Что нужно сделать.
a - Ответьте на вопросы по воспоминаниям о бое у хутора возле Дятлова:
(i) Сколько человек насчитывала школа?
(ii) Кто выдал отделению патроны из неприкосновенного запаса?
(iii) Кому командир отделения доложил о результатах разведки?
b - Продолжите воспоминания о бое у хутора возле Дятлова с того места, на котором заканчивается текст.
======== Цитируемый текст ========
На рассвете 27 июня, мы наконец выбрались из лесов и болот у большого села, или местечка, Дятлово. Выслали разведку. За селом, на хуторе, она наткнулась на вражескую засаду, которая состояла человек из двухсот десанта, уничтожавшего разрозненные отряды отступающих. Нас теперь со всей школы, насчитывавшей почти 800 человек, оставалось меньше полутора сот, да и то обессиленных, слабо вооруженных, почти без боеприпасов (станковые пулеметы, для которых не было патронов, были разобраны и брошены раньше). После привала и скудного обеда наше отделение, которым командовал сержант Ларин, было вызвано к начальнику штаба школы капитану Галышеву, который поставил перед нами задачу: разведать силы противника на хуторе, расположенном у дороги. Старшина Столбов выдал нам из НЗ (неприкосновенного запаса) по десятку патронов, и мы через ржаное поле подобрались к самому хутору. На нем мы неожиданно увидели людей в новеньком советском обмундировании и чуть не приняли их за своих. Они рыли у дороги окопы. Лишь когда мы услышали их разговор и увидели стоявший рядом немецкий пулемет, поняли, кем они являются в действительности. Обойдя хутор, мы насчитали пять легких минометов и до десятка ручных пулеметов МГ-34, установленных на чердаке, в стене сарая, в окопах у дороги. Когда мы перебирались через дорогу обратно к своим, были обнаружены.

Потеряв двоих убитыми и одного тяжело раненным, командир отделения доложил лейтенанту Голоулину о результатах разведки на хутор. Мы были совершенно обессилены разведкой, но лейтенант убедил нас, что, несмотря на это, мы должны принять участие в нападении на лежащий на нашем пути хутор. "Вам это сподручнее: вы все там знаете. А отдохнете после",- сказал он.

Делать нечего. Мы все трое, вернувшиеся с разведки - сержант Ларин, Сычев и я -- двинулись к хутору, а вслед за нами - негустая цепь курсантов. Но нам не повезло: немцы, видимо, уже ждали нас и встретили пулеметным огнем. Сычев упал у сарая, не успев и разу выстрелить. Ларин, метнув во двор гранату, хотел оттащить его, но, увидев, что Сычев убит, выхватил у него из-за пояса гранату, хотел бросить в немцев. Но вдруг, скорчившись, обхватил ногу выше колена и упал. Тогда я, размахнувшись, метнул свою последнюю гранату через забор, откуда бил пулемет, и подхватил сержанта. Рядом раздался оглушительный взрыв мины, но я вскочил на ноги и волоком потащил Ларина в рожь. Нас никто не преследовал. Все немцы были заняты боем, который гремел с другой стороны хутора. Отдышавшись, я наскоро забинтовал сержанту ногу. И мы прилегли отдохнуть в ложбинке. И в этот момент — новый мощный взрыв. Я потерял сознание.
======== Фрагменты данных ========
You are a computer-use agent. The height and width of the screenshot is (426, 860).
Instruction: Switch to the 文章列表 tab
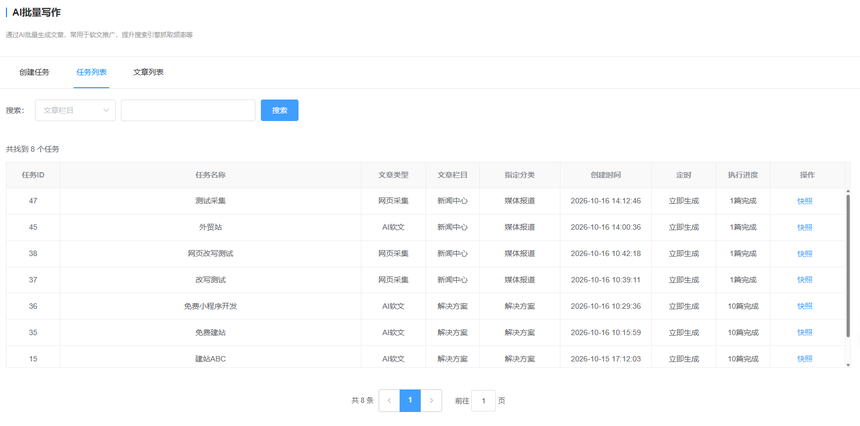coord(148,72)
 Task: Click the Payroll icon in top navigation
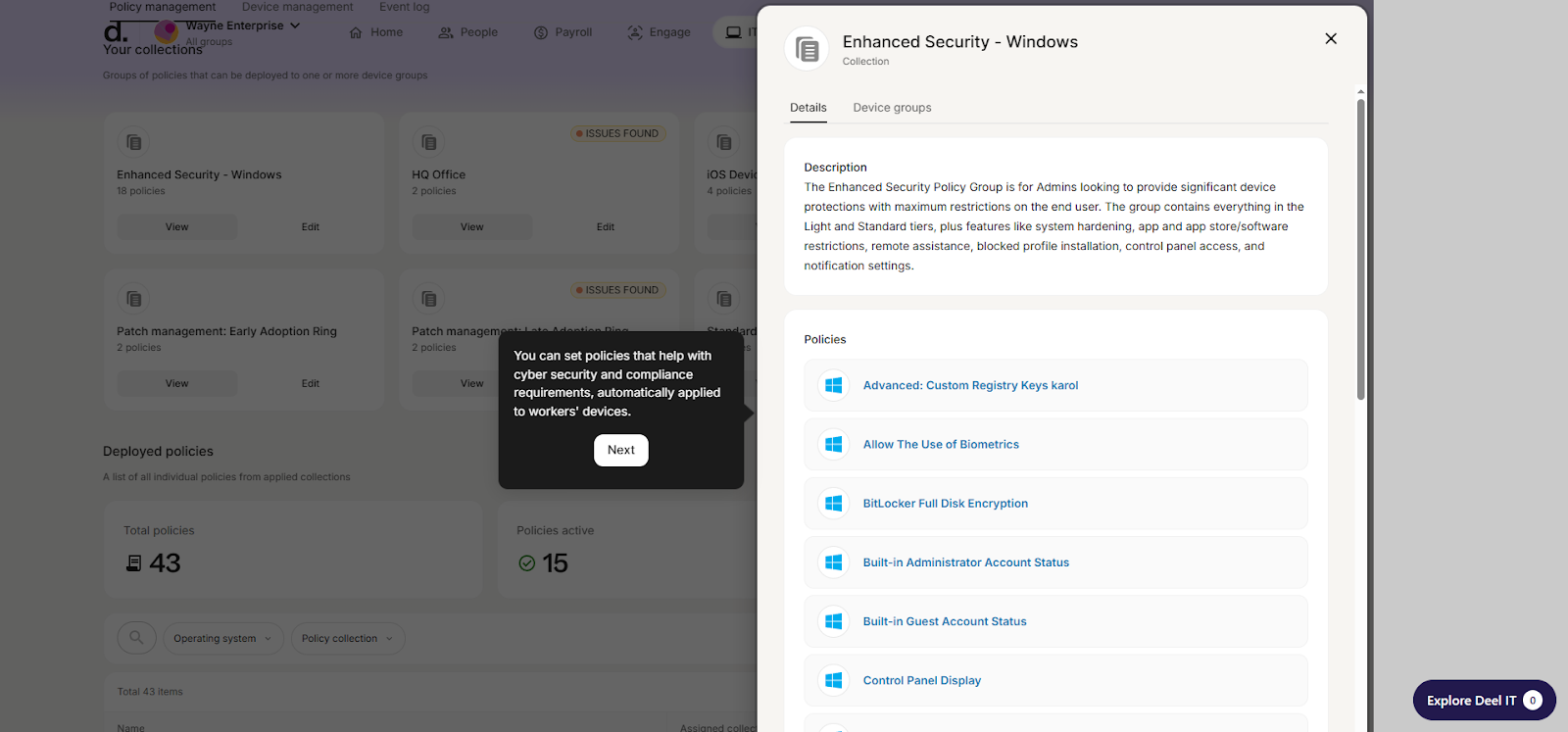(x=541, y=32)
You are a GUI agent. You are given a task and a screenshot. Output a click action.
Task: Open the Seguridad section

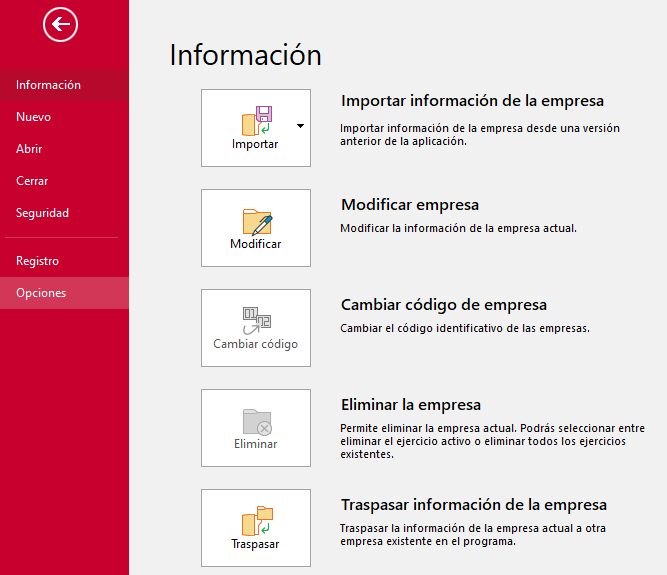point(42,213)
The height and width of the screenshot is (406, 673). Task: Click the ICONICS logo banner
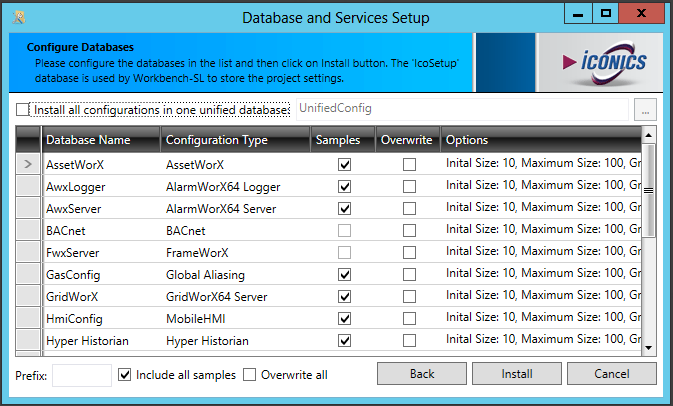603,62
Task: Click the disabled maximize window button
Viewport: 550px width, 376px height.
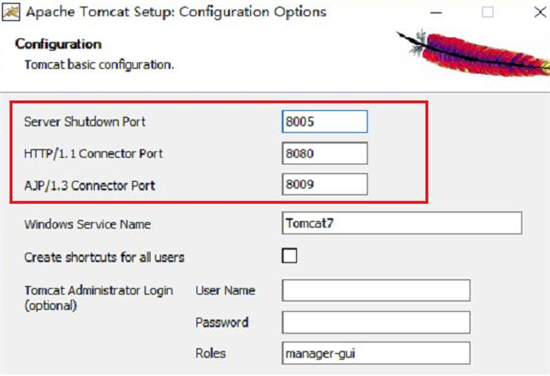Action: coord(488,12)
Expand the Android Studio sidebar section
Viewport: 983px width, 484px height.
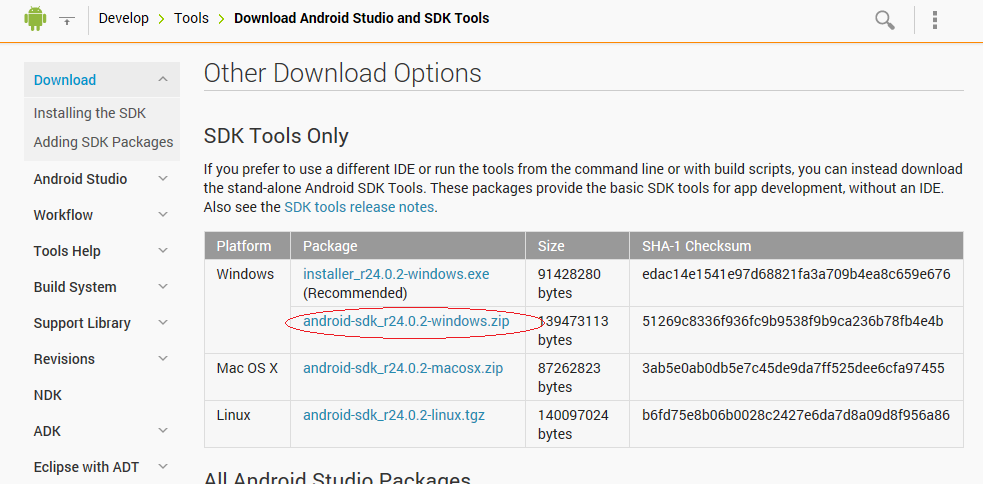(163, 179)
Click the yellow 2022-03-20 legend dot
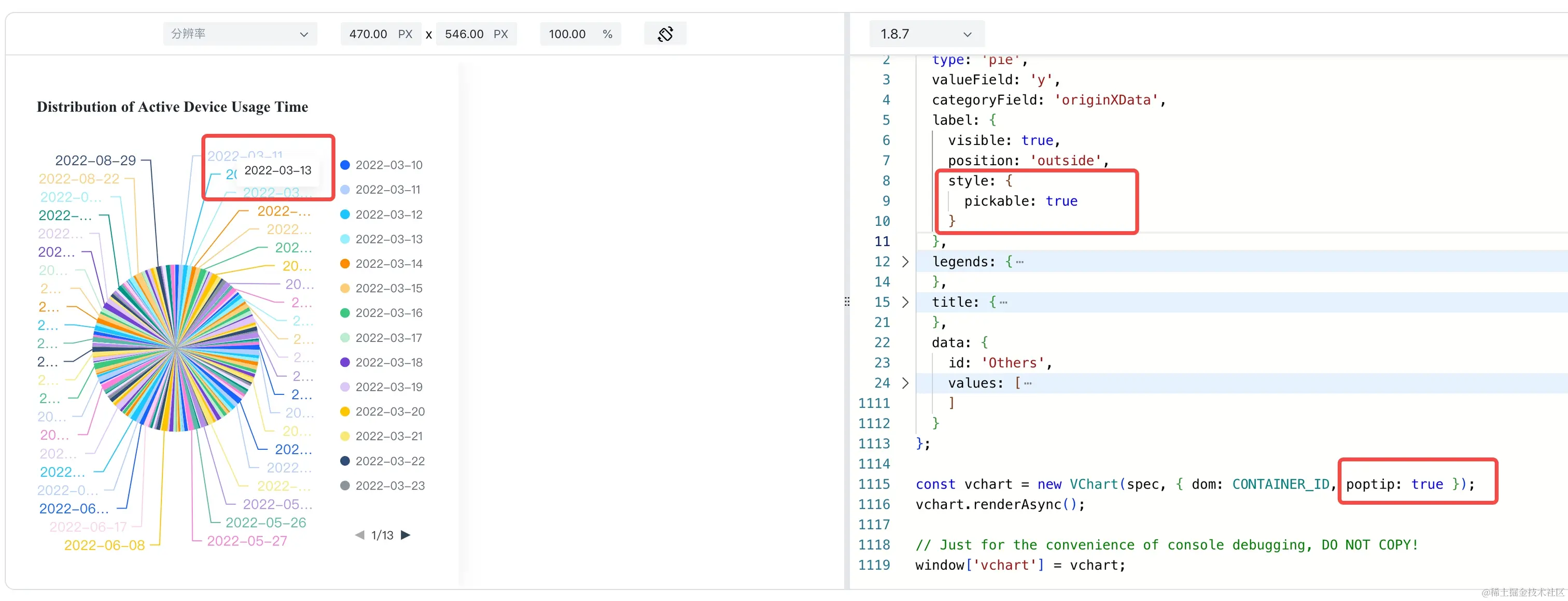This screenshot has height=601, width=1568. [345, 412]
========
Ответы по заданиям.
a -
(i) Почти 800 человек.
(ii) Старшина Столбов.
(iii) Лейтенанту Голоулину.

b -
Когда очнулся, почувствовал, что Ларин перевязывает мне грудь своей нательной рубахой. Потом, опираясь друг на друга, мы с ним медленно поковыляли обратно в Дятлово.

В местечке не оказалось ни пограничников, ни немцев. Что делать? Идти дальше нам было не под силу. Одна добрая женщина, напоившая нас молоком, подсказала, что на колхозной конюшне, кажется, остались лошади. Там найдется и повозка.

"Зараз мы зробим!" — с готовностью ответил старик-конюх. Через полчаса он подогнал телегу с пахучим клевером, на которую я подсадил сержанта. Поблагодарив конюха и выслушав советы его насчет дороги на восток, тронул гнедого. Поехали по проселочной дороге к лесу.

Когда стемнело, подъехали к небольшой речке. Моста поблизости не было. Решили переправляться верхом по очереди. Бросили коня и потащились дальше по какому-то бесконечному болоту, пока, наконец, не вышли на опушку. Ларину становилось все хуже и хуже. Идти дальше он не мог, и я уже тащил его на себе, пока не кончилось проклятое болото. Утром показалось село. Напоив сержанта болотной водой, я отправился туда на разведку.

Перед селом остановился и, оглядевшись, осторожно пошел к крайнему дому. "Хальт!" — донеслось вдруг из-за копны сена. И тотчас -- сильный толчок в спину прикладом. Подоспели еще двое немцев и повели в село. Там меня втолкнули в большой сырой погреб, в котором уже было с десяток красноармейцев, в большинстве своем, как и я, раненых. Один из них был уже мертв. До вечера в погреб никто не заглядывал. Не было ни пищи, ни воды. А на ночь закрыли снаружи дверь на замок. Часовой ушел.

"Неужели нам подыхать в этой дыре? -- сказал пожилой сержант. — Вон, говорят, что немцы уже под Смоленском!" Те, кто поздоровее, подсели к нему. Решили любыми силами выбираться отсюда. Но как? Кто-то обратил внимание на подгнившее бревно потолочного наката. Расковыряли его, отодвинули и, подсаживая друг друга, пятеро бывших пленников выбрались наружу. В трех километрах от села, голодные и измученные, забившись в стог сена, уснули...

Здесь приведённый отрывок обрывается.